We are very proud to represent the buyer of this magnificent property in Williamstown. Located just a half mile from William College, the Robinson House was built in 1948 and is sited on a private 42 acres with river frontage and mountain vistas. The 5,000 s.f. butterfly roof home was designed by Bauhaus-identified architect, Marcel Breuer, one of the handful of residences he designed in Massachusetts, including his own adjacent to the home of his mentor, Walter Gropius.
Gropius had come from Germany to Cambridge to chair the Harvard’s Graduate School of Design. Breuer soon followed to join the department.
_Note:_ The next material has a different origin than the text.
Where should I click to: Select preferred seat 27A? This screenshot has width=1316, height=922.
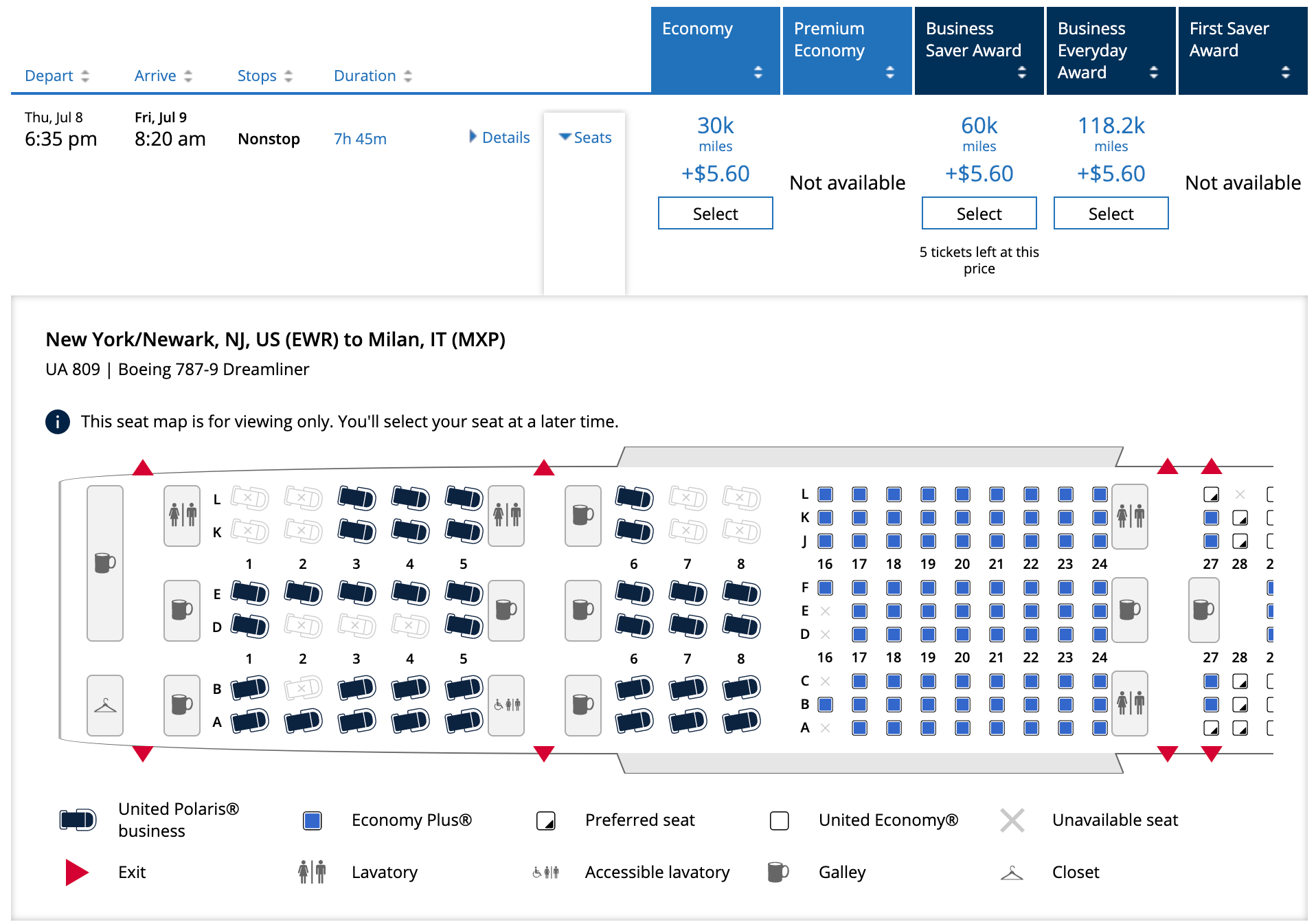(1211, 728)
Though Modernism had already started to sprout in this region, via such pioneering architects as Edwin Goodell, Eleanor Raymond, and Henry Hoover, the influence of these legendary icons of international design soon attracted young progressive architects and designers and Modernism flourished around Boston, especially in the immediate postwar years.
The Robinson house was built for Preston Robinson, a senior engineer at Sprague Electric (now home of Mass MoCA) and his family. The bi-nuclear plan features some trademark Breuer touches, with fieldstone walls carrying a through line between indoors and out. A freestanding stone fireplace serves as a room divider in the main living area, an open floor plan that leads to the dining area, with walls of glass offering dramatic views of the gently rolling green grounds and the Berkshire foothills beyond. As Dwell helpfully points out, “The property also includes a separate 900-square-foot guest house, a gorgeous swimming pool, frontage on the Hoosic River, as well as private access to Hopkins Forest conservation land.”